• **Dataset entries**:
BEGIN
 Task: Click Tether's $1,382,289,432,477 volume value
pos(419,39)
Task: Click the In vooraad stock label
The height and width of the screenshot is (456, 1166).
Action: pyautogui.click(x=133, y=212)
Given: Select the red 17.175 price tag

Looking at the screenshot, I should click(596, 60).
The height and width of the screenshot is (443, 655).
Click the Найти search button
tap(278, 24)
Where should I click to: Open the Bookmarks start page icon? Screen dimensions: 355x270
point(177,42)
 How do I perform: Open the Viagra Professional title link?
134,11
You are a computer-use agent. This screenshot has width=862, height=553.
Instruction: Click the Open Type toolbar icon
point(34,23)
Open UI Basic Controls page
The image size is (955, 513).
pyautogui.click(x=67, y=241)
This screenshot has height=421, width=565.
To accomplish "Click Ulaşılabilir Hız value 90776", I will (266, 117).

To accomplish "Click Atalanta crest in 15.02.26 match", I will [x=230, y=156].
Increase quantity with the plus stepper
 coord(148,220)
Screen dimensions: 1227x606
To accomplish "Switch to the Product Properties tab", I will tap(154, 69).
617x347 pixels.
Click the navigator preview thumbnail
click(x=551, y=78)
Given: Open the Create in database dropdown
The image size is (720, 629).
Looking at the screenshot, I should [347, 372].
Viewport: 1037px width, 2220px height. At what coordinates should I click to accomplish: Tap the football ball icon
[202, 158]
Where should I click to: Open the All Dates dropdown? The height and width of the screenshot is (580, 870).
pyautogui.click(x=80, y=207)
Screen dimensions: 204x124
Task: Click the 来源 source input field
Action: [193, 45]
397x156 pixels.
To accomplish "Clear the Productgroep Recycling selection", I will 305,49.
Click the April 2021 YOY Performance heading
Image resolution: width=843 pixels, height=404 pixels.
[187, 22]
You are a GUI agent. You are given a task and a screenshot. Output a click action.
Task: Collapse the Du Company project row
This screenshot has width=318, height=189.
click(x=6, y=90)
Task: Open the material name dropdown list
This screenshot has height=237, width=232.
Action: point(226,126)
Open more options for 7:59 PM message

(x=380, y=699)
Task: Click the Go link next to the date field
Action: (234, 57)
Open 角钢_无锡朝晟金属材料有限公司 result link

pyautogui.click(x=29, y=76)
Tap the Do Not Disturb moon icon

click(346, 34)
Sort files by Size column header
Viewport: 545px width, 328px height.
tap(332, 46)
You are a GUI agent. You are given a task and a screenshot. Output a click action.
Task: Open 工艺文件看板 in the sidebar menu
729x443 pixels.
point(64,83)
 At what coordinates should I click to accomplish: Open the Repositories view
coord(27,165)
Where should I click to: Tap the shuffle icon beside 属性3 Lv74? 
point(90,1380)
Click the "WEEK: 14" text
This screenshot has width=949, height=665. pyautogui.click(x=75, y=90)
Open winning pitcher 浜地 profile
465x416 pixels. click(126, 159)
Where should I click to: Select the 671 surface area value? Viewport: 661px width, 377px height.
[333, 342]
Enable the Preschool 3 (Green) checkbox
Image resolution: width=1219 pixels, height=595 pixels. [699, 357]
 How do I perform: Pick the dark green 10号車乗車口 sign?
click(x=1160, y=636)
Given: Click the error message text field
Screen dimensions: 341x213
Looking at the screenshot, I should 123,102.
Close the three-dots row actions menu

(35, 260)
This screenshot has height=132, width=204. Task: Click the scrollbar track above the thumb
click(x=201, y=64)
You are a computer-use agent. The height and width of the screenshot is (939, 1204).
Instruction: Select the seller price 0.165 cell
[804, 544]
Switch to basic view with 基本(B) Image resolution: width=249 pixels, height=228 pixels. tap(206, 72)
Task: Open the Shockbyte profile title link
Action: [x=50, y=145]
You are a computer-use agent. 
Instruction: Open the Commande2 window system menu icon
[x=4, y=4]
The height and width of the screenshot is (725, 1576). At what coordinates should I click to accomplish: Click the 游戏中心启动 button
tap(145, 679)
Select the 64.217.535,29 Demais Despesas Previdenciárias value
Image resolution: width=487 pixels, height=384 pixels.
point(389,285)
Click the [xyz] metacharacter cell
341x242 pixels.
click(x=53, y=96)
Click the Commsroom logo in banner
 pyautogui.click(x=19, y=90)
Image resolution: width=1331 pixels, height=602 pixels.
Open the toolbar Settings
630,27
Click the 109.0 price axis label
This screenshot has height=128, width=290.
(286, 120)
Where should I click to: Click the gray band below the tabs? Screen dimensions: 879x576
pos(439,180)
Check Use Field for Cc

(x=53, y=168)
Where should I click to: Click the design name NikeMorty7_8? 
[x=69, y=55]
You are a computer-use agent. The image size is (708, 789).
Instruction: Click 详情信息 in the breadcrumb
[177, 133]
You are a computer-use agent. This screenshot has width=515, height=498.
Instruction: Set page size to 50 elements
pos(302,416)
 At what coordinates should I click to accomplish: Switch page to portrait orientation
END
Extract every line of the records above that contains the word "will".

To accomplish "Click Ulaşılabilir Hız value 90776", I will (266, 117).
To accomplish "Click Atalanta crest in 15.02.26 match", I will [x=230, y=156].
To accomplish "Switch to the Product Properties tab", I will tap(154, 69).
To accomplish "Clear the Productgroep Recycling selection", I will 305,49.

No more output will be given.